SHORT TASK: Starting at the line that contains "This screenshot has width=1059, height=1235." and stopping after the line that contains "coord(269,5)", swap "headline" for "title" and write out only those lines again with nothing else changed. Leave the pictures out.

Page and screen pointing data:
--- --- ---
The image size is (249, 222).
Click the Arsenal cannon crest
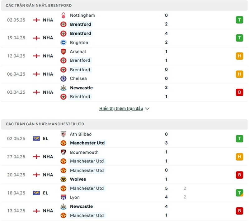pos(63,51)
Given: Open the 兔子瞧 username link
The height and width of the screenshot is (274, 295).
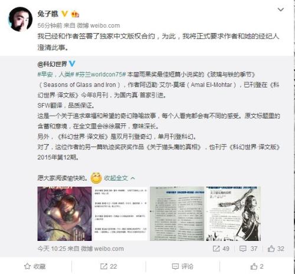Looking at the screenshot, I should 48,14.
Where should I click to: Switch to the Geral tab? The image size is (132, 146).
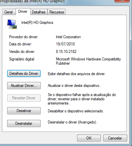(x=8, y=12)
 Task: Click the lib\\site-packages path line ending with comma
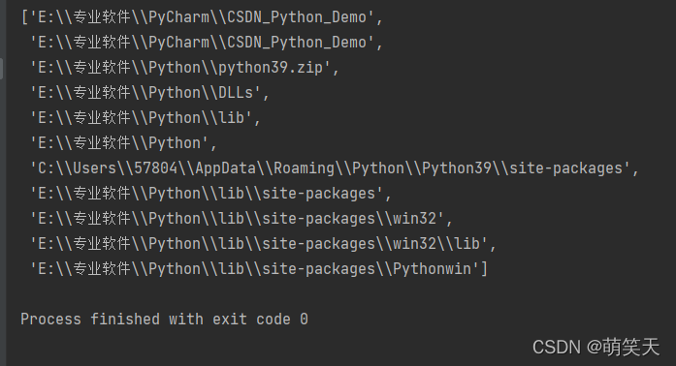tap(210, 194)
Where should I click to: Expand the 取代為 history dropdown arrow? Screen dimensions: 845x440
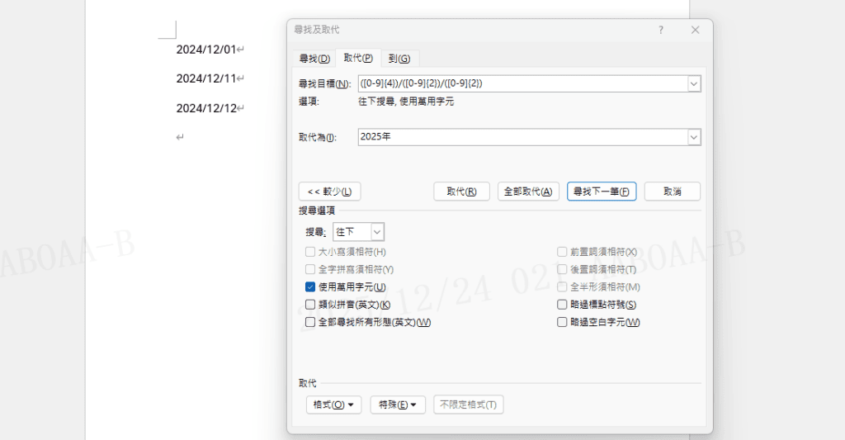click(x=694, y=137)
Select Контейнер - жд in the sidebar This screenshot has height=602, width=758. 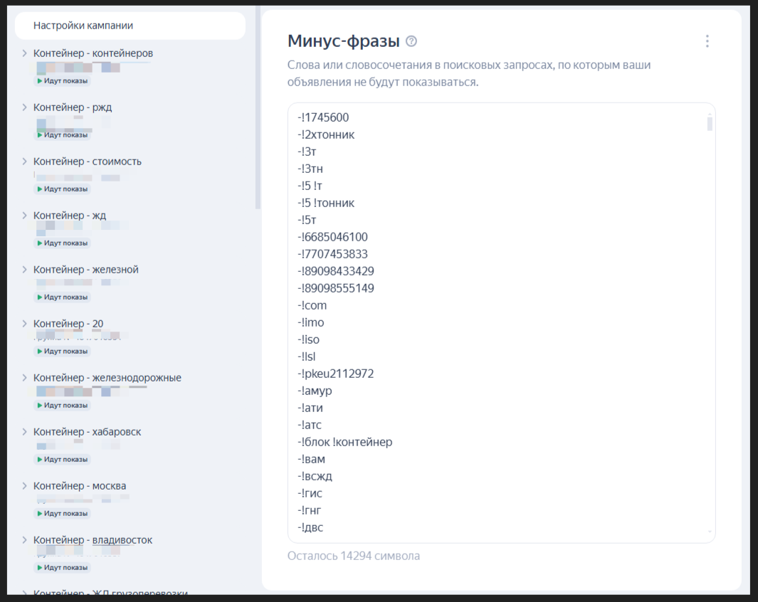point(70,216)
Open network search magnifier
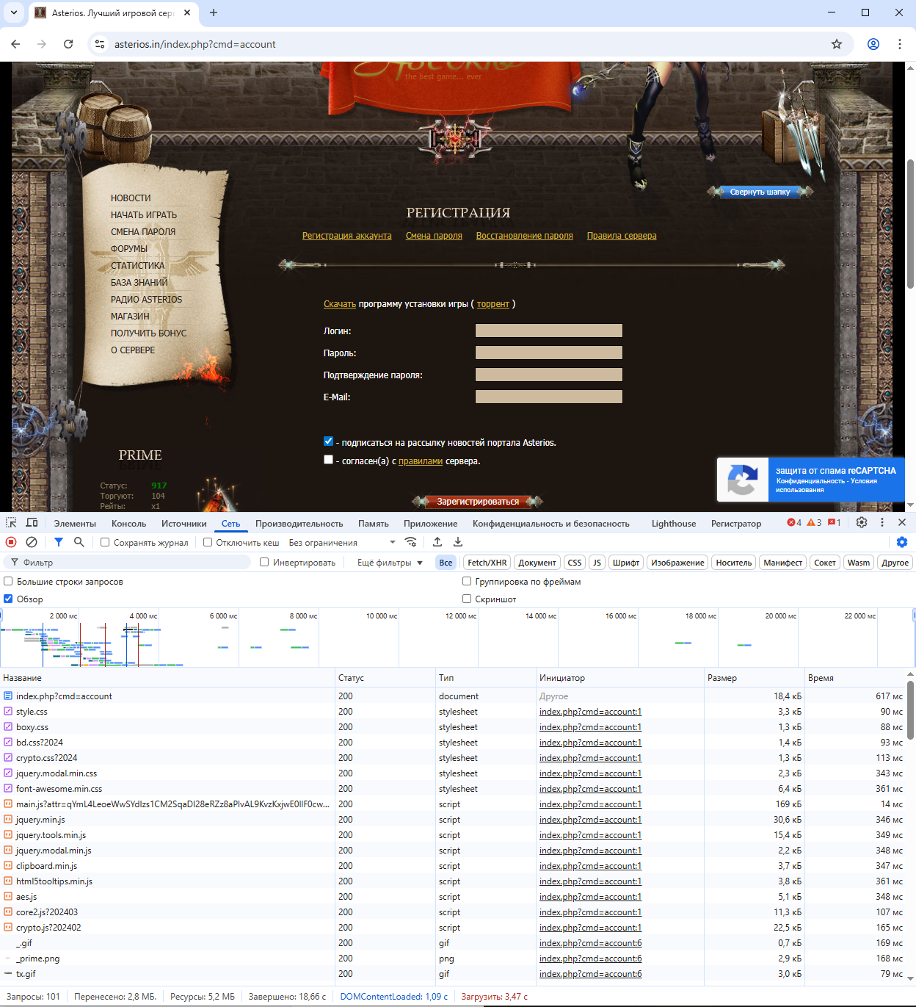This screenshot has width=916, height=1007. click(79, 542)
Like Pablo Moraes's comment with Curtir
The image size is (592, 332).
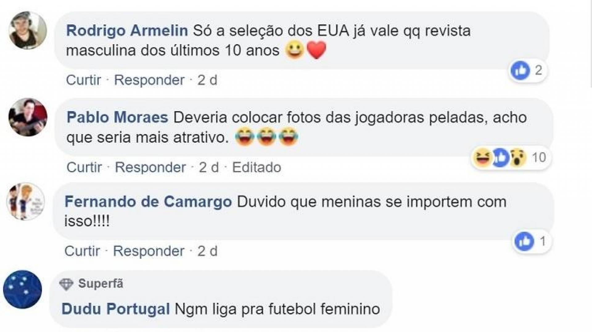click(84, 167)
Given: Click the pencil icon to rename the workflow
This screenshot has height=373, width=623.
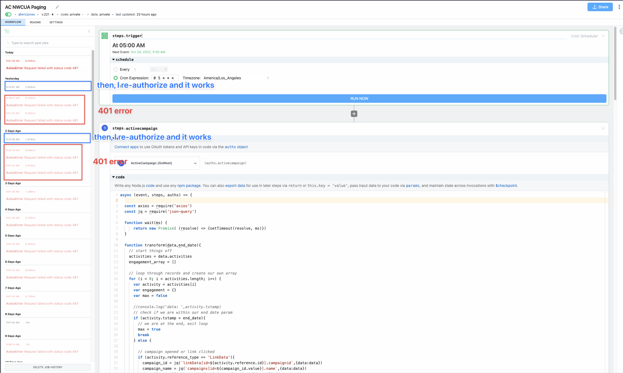Looking at the screenshot, I should [x=57, y=7].
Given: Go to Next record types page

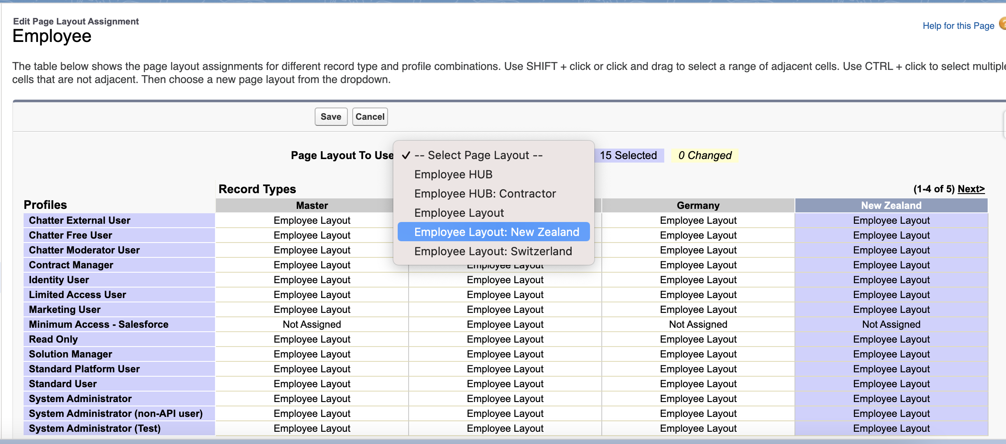Looking at the screenshot, I should point(971,189).
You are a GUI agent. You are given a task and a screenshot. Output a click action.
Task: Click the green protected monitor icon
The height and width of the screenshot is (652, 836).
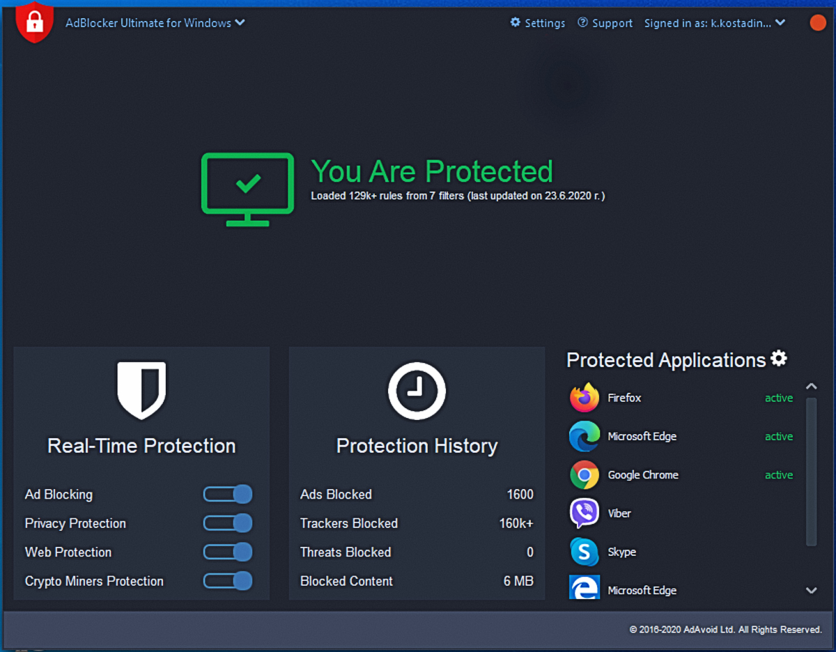click(x=247, y=189)
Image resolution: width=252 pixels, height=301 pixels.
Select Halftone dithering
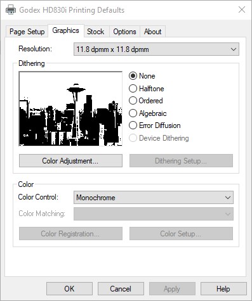pyautogui.click(x=147, y=89)
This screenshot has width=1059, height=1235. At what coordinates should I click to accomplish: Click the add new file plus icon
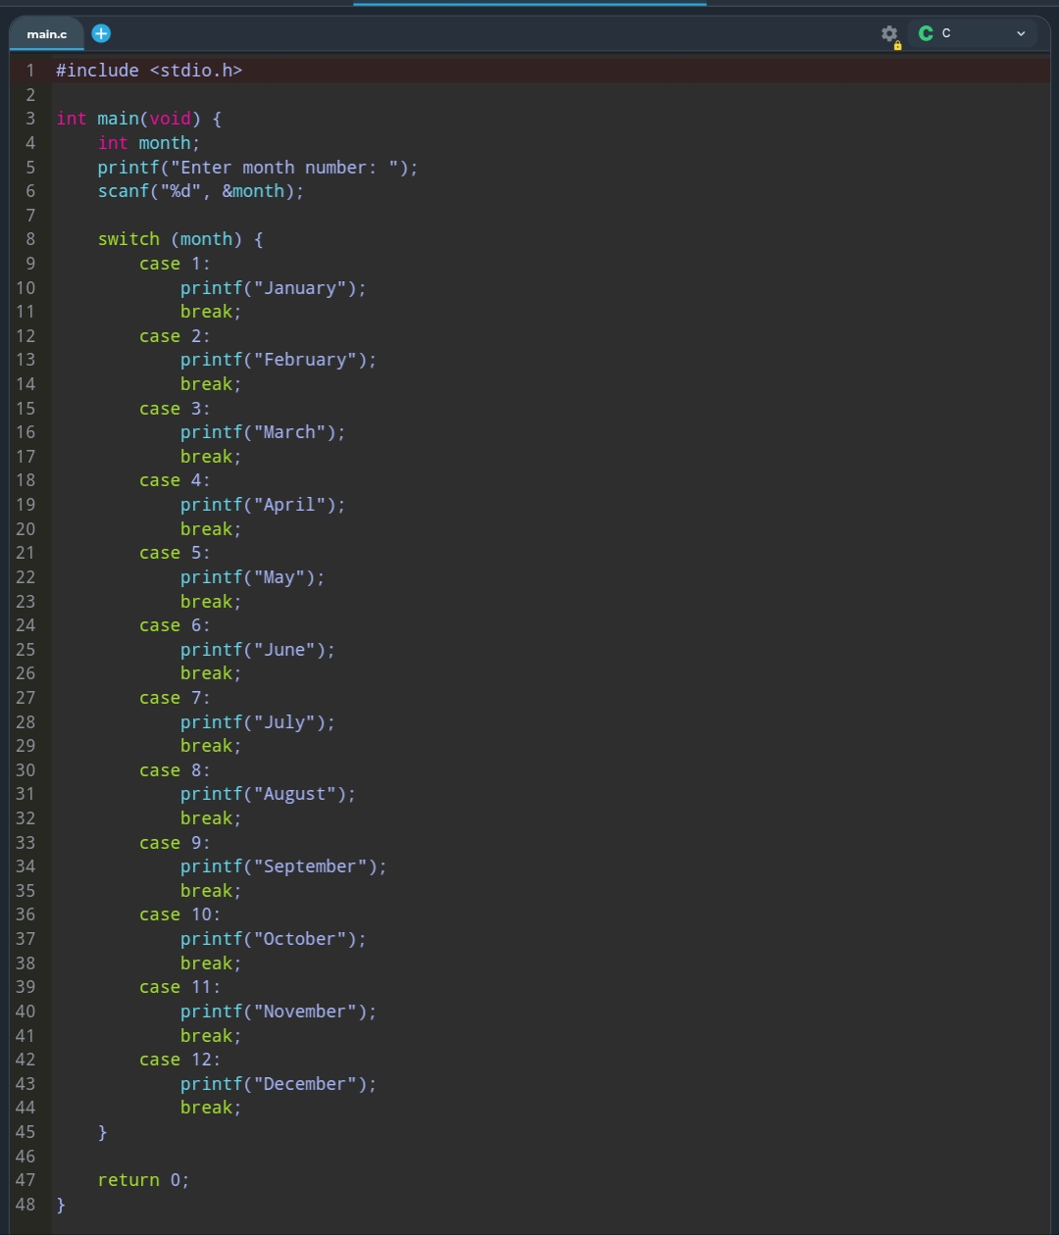pos(101,33)
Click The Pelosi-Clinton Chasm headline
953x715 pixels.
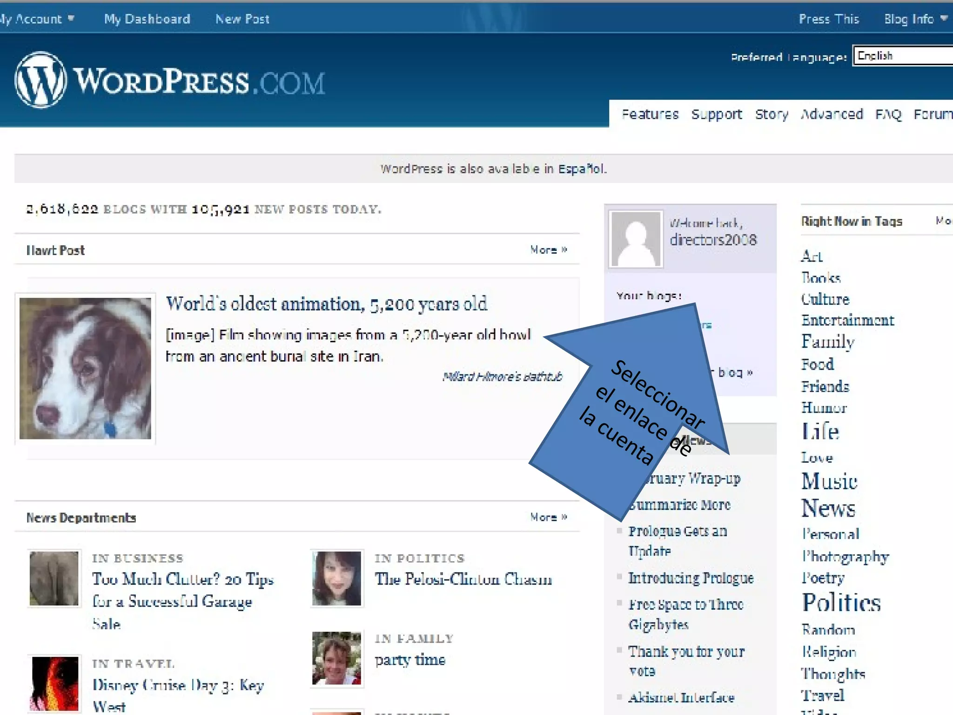pos(463,579)

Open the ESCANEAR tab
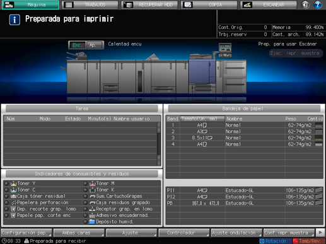coord(269,5)
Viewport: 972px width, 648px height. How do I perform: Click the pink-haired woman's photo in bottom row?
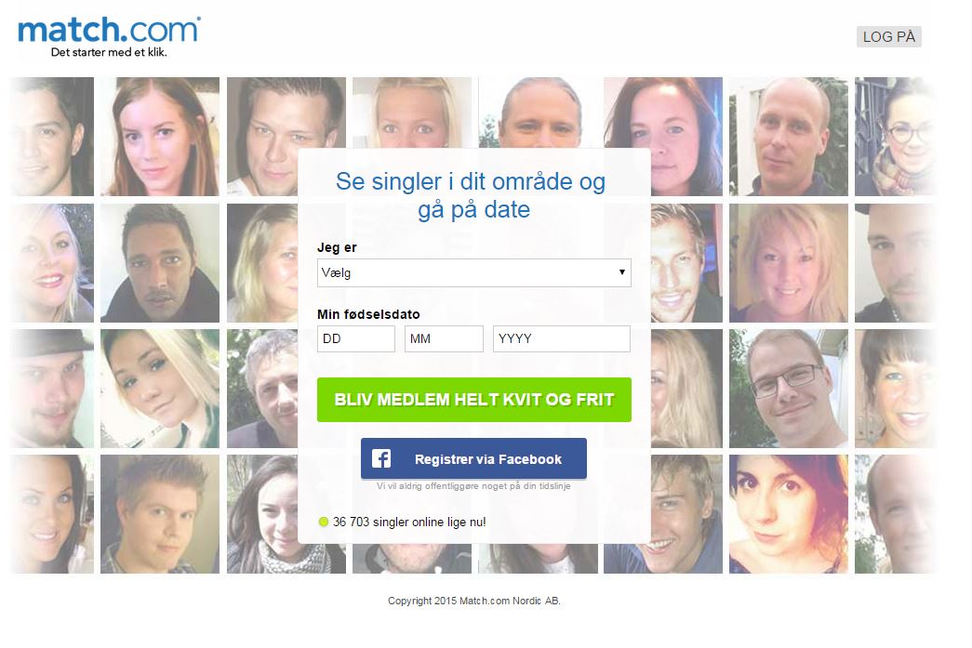(789, 514)
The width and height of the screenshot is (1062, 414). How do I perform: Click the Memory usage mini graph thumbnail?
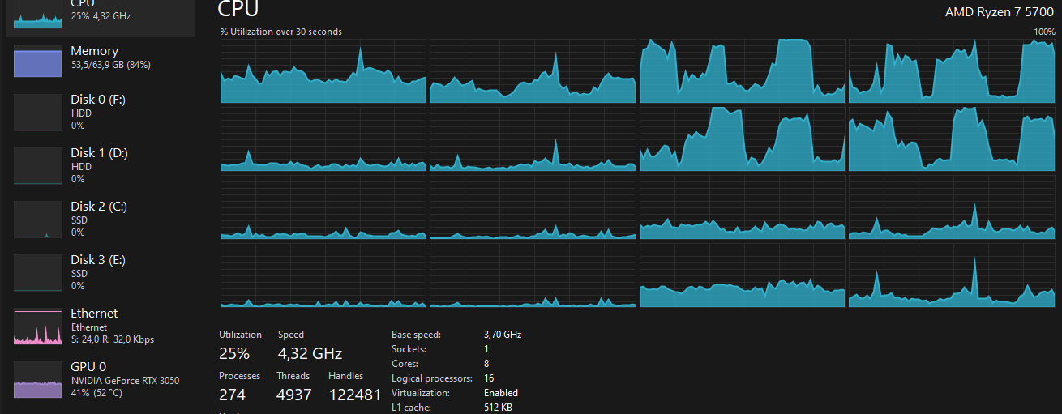[x=37, y=62]
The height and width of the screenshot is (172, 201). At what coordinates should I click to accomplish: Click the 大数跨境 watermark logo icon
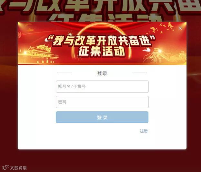(5, 167)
--- --- ---
ANSWER TO THE TASK:
This screenshot has width=1059, height=1235. At what coordinates should I click to accomplish: Click the add new file plus icon
pos(101,33)
Click The Pelosi-Clinton Chasm title
953x715 pixels.
pos(463,579)

Open the ESCANEAR tab
coord(269,5)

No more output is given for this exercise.